Rank and Epoch Interaction

Comparing rank 8 vs 16 on Qwen models (1 epoch), lower rank adapters committed more strongly to the corpus style, while rank 16 allowed more “escape” and produced hallucinations. The author notes: “the cheaper the adapter, the more honest the impersonation.” Combining 1 epoch with rank 16 increased hallucinations—the adapter was expressive enough to reach for related concepts but not reinforced enough to anchor on the prompt.

Practical Takeaways

  • Fine-tuning for style transfer is feasible on a budget ($50) and can produce small models (7-8B) that run locally on a MacBook Air.
  • The process requires high-quality, domain-specific training data. Cleaning OCR artifacts is non-trivial.
  • Base models (non-instruct) are unsuitable—they produce raw corpus text without answering prompts.
  • Fine-tuned models are not replacements for human writers; they lack judgment and need steering. But they can augment drafting or style review.

How to Reproduce

  1. Download OCR text files from Bitsavers (e.g., Microsoft collection).
  2. Clean with Python: strip indices, frontmatter, and OCR artifacts.
  3. Classify paragraph intelligibility using a cheap model (Gemma 4 26B cost $8).
  4. Split into chunks of ≤512 tokens, paired with synthetic instructions.
  5. Fine-tune with QLoRA on a rented GPU (e.g., Runpod B200 at $6/hr).
  6. Export adapter as GGUF LoRA, convert for Ollama, and test.
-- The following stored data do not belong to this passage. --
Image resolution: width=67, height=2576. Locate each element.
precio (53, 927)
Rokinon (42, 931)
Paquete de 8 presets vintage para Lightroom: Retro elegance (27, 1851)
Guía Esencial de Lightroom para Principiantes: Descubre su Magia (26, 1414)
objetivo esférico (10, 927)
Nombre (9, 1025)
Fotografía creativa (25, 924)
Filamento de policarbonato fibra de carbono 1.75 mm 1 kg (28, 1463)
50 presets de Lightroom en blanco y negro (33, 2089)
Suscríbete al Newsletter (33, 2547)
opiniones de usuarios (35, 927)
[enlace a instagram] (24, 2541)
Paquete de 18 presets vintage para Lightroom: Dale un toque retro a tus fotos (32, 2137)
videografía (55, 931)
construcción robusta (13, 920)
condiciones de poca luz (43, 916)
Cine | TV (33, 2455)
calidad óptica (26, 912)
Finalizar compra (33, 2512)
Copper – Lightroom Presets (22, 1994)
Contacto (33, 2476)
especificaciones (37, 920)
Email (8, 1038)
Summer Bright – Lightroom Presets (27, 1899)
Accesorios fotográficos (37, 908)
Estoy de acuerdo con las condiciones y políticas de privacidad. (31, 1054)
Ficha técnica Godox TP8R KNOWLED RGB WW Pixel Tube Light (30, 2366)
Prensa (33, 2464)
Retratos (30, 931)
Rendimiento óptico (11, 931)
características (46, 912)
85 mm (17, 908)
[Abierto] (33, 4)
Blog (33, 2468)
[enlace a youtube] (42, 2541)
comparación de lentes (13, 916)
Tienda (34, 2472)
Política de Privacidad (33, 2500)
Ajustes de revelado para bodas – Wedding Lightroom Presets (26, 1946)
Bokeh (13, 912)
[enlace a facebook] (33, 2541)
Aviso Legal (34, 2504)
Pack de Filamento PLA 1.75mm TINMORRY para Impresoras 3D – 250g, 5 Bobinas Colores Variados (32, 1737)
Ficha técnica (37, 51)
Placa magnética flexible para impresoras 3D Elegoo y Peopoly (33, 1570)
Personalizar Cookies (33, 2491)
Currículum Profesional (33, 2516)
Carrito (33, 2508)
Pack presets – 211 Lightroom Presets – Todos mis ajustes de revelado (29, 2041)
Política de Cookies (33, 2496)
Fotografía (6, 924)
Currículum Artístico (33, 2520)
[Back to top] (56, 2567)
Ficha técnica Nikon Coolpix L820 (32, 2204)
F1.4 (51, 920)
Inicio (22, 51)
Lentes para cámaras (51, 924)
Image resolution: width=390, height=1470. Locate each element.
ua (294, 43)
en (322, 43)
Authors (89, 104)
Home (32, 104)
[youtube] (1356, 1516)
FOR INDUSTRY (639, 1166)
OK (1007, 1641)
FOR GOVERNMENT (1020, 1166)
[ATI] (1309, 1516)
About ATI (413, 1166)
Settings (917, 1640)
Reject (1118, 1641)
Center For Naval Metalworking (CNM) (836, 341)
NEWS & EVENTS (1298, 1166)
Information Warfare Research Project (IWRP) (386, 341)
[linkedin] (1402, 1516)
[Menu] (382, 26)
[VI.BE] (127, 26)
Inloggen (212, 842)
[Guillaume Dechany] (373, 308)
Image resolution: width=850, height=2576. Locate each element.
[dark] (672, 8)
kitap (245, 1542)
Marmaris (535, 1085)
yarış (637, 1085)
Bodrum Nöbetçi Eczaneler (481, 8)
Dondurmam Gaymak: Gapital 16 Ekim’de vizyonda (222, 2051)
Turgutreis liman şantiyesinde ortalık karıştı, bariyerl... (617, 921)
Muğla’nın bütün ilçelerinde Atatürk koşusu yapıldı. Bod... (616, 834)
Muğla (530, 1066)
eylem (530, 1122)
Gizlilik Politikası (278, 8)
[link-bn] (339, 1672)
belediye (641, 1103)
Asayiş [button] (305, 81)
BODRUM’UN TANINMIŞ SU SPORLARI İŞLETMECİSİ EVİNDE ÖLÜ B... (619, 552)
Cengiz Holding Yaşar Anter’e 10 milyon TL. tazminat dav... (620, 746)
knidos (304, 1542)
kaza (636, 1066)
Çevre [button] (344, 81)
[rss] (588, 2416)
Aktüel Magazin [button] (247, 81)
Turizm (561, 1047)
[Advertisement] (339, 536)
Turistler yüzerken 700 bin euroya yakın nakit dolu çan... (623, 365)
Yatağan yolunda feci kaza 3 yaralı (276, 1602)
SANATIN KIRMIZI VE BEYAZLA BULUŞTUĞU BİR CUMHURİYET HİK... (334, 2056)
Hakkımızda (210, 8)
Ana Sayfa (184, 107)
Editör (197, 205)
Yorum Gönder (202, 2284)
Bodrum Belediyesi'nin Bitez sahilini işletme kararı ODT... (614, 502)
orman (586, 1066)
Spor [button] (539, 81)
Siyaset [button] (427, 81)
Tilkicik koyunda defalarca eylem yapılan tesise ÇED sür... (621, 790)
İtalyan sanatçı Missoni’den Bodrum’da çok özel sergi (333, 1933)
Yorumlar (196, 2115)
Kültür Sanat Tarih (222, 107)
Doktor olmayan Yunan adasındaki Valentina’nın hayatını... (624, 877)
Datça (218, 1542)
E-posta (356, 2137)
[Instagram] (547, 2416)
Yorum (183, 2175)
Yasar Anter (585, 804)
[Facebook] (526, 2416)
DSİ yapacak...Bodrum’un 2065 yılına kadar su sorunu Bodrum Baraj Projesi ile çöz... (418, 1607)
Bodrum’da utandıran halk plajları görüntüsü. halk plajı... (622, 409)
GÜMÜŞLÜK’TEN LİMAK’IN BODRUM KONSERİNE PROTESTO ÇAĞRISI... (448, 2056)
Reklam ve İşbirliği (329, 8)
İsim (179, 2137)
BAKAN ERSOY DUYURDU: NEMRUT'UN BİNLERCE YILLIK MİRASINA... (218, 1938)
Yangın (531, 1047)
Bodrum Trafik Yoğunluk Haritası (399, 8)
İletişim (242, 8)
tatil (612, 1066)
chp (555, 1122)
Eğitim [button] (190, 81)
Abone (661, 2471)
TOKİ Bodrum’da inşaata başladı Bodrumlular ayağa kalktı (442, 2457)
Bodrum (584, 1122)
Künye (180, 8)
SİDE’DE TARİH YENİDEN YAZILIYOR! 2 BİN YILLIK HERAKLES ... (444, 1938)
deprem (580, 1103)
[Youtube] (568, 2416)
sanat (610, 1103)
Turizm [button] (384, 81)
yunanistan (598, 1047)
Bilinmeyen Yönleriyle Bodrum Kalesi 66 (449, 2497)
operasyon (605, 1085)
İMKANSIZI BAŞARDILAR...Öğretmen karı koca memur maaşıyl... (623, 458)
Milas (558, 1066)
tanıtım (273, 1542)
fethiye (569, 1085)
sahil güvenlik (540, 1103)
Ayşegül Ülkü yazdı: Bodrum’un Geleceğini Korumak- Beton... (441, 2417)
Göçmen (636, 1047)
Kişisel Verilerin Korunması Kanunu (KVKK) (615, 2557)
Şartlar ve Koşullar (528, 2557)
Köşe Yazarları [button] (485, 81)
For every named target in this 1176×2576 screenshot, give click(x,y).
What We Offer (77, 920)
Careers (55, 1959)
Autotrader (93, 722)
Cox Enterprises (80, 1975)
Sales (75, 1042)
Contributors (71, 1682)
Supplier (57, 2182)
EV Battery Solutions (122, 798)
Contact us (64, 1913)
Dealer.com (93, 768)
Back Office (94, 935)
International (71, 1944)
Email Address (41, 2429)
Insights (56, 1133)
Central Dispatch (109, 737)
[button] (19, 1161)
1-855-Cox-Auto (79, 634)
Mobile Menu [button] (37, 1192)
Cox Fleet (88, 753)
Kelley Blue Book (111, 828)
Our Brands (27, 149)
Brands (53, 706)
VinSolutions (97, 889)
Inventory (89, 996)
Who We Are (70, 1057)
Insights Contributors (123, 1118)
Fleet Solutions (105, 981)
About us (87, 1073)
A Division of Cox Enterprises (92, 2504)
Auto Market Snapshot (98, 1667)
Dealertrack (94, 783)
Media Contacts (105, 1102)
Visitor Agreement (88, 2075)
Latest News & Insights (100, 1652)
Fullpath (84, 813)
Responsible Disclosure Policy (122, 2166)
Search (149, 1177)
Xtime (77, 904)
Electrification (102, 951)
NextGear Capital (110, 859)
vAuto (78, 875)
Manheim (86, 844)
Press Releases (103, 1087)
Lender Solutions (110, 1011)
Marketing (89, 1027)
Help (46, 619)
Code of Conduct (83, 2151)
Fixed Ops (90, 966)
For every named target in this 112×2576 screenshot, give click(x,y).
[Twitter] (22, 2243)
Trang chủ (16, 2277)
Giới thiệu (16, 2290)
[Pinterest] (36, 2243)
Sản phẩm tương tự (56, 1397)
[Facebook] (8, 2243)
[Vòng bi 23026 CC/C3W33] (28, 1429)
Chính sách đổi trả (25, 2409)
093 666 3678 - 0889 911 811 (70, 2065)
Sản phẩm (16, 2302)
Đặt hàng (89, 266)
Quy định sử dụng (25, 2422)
All code and data are not distributed due to licensing, but the methodology is repeatable with any corpus.

Why It Matters

Style transfer via fine-tuning is a practical way to enforce consistent tone and structure in generated documentation without expensive full training. For teams with legacy style guides, a small fine-tuned model could automate first drafts or review drafts for style compliance. The low cost ($50) makes it accessible to individuals and small teams.

Next Steps

If you have a corpus of in-house documentation, try fine-tuning a 7B model with QLoRA. Start with rank 8 and 1 epoch to see if style transfers. Compare instruct vs base models—you’ll likely want instruct. Then test on anachronistic concepts to gauge how well the style generalizes.